JPDS-NN: Reinforcement Learning-Based Dynamic Task Allocation for Agricultural Vehicle Routing Optimization
Yixuan Fan, Haotian Xu, Mengqiao Liu, Qing Zhuo, Tao Zhang
TL;DR
This work tackles the Entrance Dependent Vehicle Routing Problem (EDVRP) in agriculture, where field geometry and entrance locations critically affect routing. It introduces JPDS-NN, an encoder–decoder network with graph transformers and attention that models routing as a Markov Decision Process and is trained with Proximal Policy Optimization to optimize distance, time, and fuel. Key contributions include a graph-transformer–based input encoder with a pre-training task, a generated-sequence GRU encoder, a joint node-entrance action sampler, and comprehensive ablations plus dynamic rearrangement experiments. Empirical results show JPDS-NN achieves substantial reductions in travel distance (48.4–65.4%), fuel usage (14.0–17.6%), and two-order-of-magnitude faster computation than baselines, with 15–25% gains in dynamic scenarios, indicating strong practical value for scalable, intelligent agricultural routing. The approach also demonstrates the importance of cross-attention and pre-training for robust performance in complex, dynamic field environments.
Abstract
The Entrance Dependent Vehicle Routing Problem (EDVRP) is a variant of the Vehicle Routing Problem (VRP) where the scale of cities influences routing outcomes, necessitating consideration of their entrances.
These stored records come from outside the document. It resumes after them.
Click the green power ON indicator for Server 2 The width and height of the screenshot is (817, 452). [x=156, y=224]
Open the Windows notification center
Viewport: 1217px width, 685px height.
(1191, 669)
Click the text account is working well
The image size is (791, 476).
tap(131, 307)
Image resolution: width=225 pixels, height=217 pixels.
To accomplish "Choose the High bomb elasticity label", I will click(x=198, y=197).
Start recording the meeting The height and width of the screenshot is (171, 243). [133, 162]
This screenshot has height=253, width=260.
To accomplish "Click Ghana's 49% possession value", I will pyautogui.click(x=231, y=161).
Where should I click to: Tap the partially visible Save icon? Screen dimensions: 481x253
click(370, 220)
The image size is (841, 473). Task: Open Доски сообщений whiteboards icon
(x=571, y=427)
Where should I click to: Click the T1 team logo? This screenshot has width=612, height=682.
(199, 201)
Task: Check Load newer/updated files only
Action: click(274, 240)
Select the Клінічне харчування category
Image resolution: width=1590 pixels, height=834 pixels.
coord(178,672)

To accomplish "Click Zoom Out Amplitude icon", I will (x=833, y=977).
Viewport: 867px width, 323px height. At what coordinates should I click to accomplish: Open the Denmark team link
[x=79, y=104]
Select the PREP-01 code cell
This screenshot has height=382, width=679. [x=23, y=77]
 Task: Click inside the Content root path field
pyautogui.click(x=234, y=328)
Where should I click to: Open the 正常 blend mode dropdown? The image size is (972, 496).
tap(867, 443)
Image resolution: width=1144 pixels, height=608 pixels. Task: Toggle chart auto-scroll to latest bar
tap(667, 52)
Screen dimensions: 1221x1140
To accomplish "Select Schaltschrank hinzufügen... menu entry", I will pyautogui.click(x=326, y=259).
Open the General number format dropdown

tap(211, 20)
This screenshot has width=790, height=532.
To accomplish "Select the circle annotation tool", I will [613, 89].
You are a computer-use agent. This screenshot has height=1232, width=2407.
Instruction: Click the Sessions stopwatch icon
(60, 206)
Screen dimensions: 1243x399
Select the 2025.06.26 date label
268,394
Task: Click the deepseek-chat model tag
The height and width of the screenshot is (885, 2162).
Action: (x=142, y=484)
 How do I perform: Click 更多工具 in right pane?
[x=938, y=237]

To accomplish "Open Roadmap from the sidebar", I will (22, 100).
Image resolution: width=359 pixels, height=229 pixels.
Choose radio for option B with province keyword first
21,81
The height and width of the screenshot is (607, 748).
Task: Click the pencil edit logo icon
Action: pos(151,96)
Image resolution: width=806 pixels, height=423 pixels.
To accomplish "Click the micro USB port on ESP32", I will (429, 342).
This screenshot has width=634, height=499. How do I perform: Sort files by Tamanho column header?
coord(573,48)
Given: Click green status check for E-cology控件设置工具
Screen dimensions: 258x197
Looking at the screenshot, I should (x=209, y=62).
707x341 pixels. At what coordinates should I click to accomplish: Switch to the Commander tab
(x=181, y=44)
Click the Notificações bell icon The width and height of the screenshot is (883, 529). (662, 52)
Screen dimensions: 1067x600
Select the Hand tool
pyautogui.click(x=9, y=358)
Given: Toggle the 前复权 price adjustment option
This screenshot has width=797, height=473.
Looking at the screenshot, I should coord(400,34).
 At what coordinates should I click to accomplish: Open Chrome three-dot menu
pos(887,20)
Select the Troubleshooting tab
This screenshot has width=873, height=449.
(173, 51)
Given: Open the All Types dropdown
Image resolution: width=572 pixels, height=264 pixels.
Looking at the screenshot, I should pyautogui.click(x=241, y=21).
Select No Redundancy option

This paper addresses EDVRP in agriculture, focusing on multi-parameter vehicle planning for irregularly shaped fields. To address the limitations of traditional methods, such as heuristic approaches, which often overlook field geometry and entrance constraints, we propose a Joint Probability Distribution Sampling Neural Network (JPDS-NN) to effectively solve the EDVRP. The network uses an encoder-decoder architecture with graph transformers and attention mechanisms to model routing as a Markov Decision Process, and is trained via reinforcement learning for efficient and rapid end-to-end planning. Experimental results indicate that JPDS-NN reduces travel distances by 48.4-65.4%, lowers fuel consumption by 14.0-17.6%, and computes two orders of magnitude faster than baseline methods, while demonstrating 15-25% superior performance in dynamic arrangement scenarios. Ablation studies validate the necessity of cross-attention and pre-training. The framework enables scalable, intelligent routing for large-scale farming under dynamic constraints.